THE PROBLEM: Please restate the entries below word for word, leaving out any pictures.

═══

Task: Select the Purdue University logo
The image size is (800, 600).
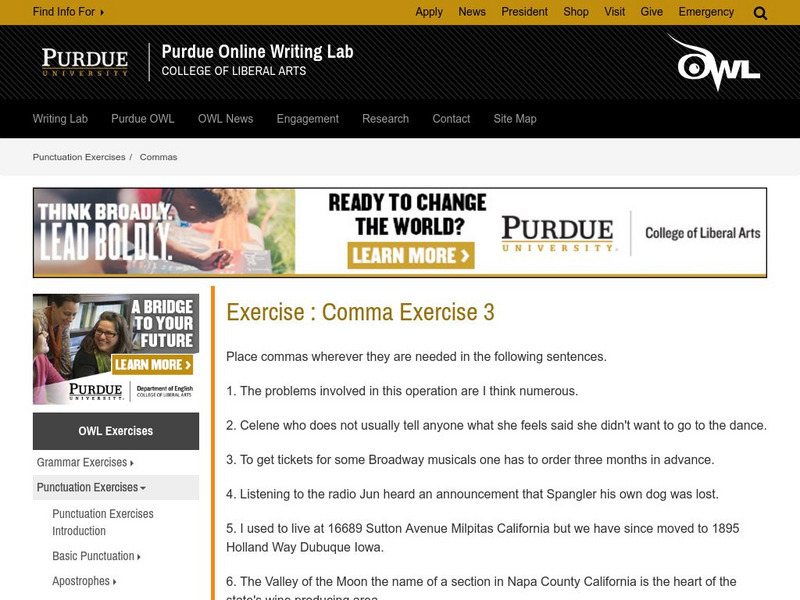Action: (x=85, y=60)
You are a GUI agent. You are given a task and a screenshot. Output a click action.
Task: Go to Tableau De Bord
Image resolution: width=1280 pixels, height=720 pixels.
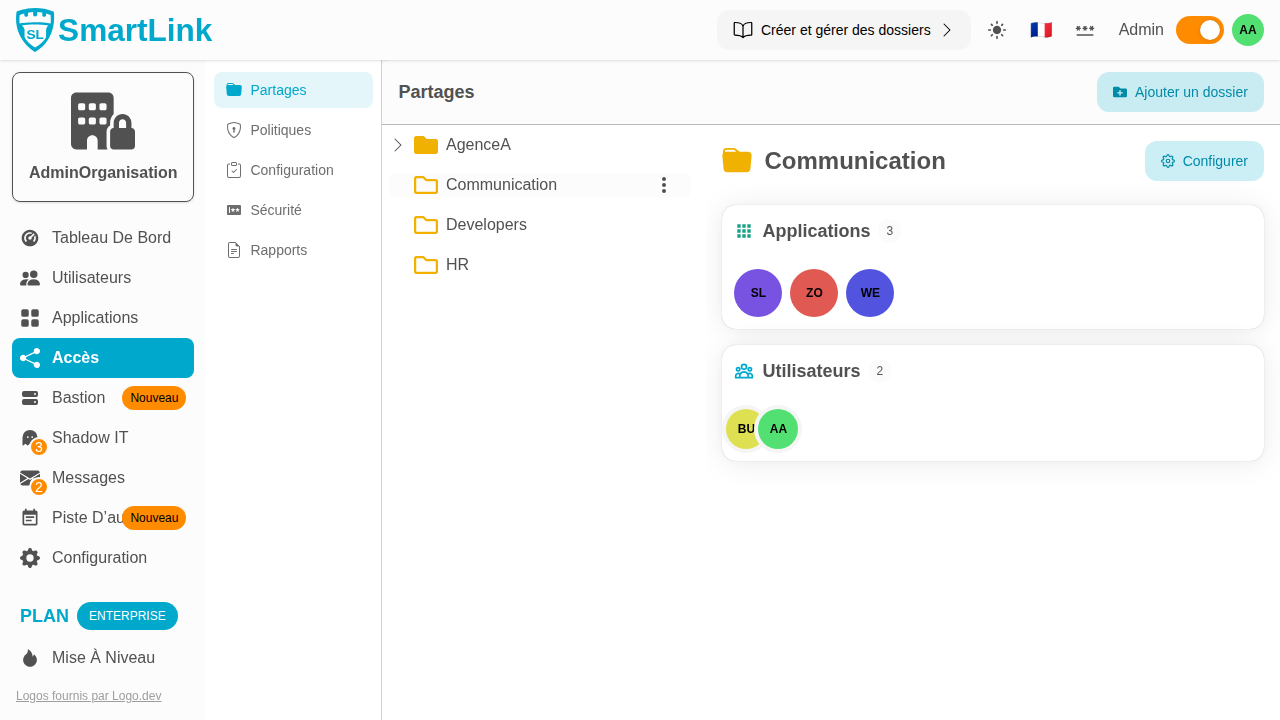click(x=111, y=238)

═══

RESULT OF THE EXERCISE:
Task: Select the Purdue University logo
The image size is (800, 600).
Action: (x=85, y=60)
You are a GUI agent. You are given a task and a screenshot. Output a click action.
Task: Go to Tableau De Bord
Image resolution: width=1280 pixels, height=720 pixels.
click(x=111, y=238)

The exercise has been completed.